Some investors, meanwhile, reckon a growing challenge to the liberal pro-globalisation consensus of past years could also come from the left.
A “narrative exists” that’s likely to lead to more union activity, says the pension fund executive. He points to moves to unionise at US companies such as Starbucks and Uber, a string of strikes by US healthcare workers last year, and the first walkout by port workers for half a century in October 2024.
10. Artificial intelligence
Like all futuristic projections, much of the potential for investment risks associated with the development of AI goes beyond our experience.
Some investors imagine a doomsday scenario, for example, in which AI algorithms trigger a market crisis. Unlikely? Perhaps. Implausible? Maybe not.
The possibility of AI enthusiasm incurring, say, a 2000-style stock market crash is entirely within grasp. But asset managers are also grappling with a different set of near-at-hand risks posed by AI reshaping their industry.
Portfolio managers are using AI to process vast data sources faster, to make better informed decisions and more accurately model risk. Even central banks are using the technology in monetary policy analysis, market surveillance, economic forecasting and stress-testing.
Traditional safeguards may struggle to keep pace with the speed and complexity of these algorithms
Head of advisory services at an asset manager
So far, the humans building these machines remain firmly in the driver’s seat. But as one head of advisory services at an asset manager points out, there could come a point where AI trading algorithms plausibly cause a liquidity crunch – or where a major financial institution is forced to ward off an AI-driven cyber-attack.
“As AI systems grow more autonomous, the risk of such events increases,” he says. “Traditional safeguards may struggle to keep pace with the speed and complexity of these algorithms.”
A near certainty is that regulatory oversight is likely to increase and create an extra burden for certain market participants, in addition to managing existing risks. Government rulemaking about the use of AI by companies that are likely to be big users – most notably financial services firms – will likely be heavy, suggests a senior portfolio manager.
But AI also seems likely to change the asset management industry itself, faster and more dramatically than some expect.
Its impact could mirror the outcome when passive indexing replaced much of active management, reckons one expert. AI could automate many tasks, forcing late adopters to adapt quickly or face disruption, he says. “In finance, there’s a lot of manual work. At the moment, investors pay for that.” First movers will be able to cut costs once machines pick up some of these jobs. “For late adopters, it will be painful,” he reckons.
Other knock-on effects from AI are broader. The technology looks set to revolutionise the job market over the next decade with implications for productivity and growth. If the associated labour market destabilisation is not carefully managed, says an asset manager, there may be a rise in social and political instability.
Others fear the misuse of AI tools by malicious actors. A flood of AI-generated disinformation, for example, could make it harder for asset managers – let alone the public – to discern facts.

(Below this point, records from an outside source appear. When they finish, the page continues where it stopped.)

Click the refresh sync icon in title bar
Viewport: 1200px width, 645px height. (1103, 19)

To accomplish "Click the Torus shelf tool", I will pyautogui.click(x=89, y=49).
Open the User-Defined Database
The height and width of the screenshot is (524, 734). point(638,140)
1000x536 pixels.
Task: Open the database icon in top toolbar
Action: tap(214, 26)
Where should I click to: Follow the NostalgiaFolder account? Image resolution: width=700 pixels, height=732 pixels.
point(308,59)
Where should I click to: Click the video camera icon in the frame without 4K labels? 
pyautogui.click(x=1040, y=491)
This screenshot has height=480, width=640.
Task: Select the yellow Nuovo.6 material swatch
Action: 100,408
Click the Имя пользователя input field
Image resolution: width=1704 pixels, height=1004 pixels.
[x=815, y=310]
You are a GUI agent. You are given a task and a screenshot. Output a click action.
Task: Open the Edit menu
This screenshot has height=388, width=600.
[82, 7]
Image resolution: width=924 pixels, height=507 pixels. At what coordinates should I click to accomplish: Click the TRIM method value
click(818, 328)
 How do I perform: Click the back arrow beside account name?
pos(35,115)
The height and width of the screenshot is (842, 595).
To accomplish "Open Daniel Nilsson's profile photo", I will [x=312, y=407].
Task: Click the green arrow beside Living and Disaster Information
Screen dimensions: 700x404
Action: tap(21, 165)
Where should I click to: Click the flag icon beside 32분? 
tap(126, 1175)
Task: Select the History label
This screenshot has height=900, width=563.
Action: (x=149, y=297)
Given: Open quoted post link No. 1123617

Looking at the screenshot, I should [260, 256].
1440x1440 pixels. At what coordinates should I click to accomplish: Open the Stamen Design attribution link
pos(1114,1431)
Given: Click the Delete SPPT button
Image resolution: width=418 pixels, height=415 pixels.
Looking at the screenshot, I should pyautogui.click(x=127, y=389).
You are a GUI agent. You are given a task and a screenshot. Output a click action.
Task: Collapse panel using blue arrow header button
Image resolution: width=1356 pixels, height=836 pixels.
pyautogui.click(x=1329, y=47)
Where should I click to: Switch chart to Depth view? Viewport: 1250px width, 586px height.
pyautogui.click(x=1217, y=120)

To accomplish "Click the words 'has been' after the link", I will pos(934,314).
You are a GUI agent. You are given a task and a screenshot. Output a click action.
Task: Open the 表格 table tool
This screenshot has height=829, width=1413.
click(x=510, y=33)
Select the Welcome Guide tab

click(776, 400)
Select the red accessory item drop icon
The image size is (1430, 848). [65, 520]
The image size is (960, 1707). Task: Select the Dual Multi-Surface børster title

Meanwhile, the access to semiconductor manufacturing in Taiwan, so critical to the development and application of AI, is a clear potential flashpoint that could spark a US-China conflict, another survey participant notes. Roughly two-thirds of chips are made in Taiwan, and about nine-tenths of the most advanced types of chips used in AI.
The future of the financial system seems sure to be shaped by AI, but how far that future is defined by innovation and growth – or instability and crisis – may be less certain.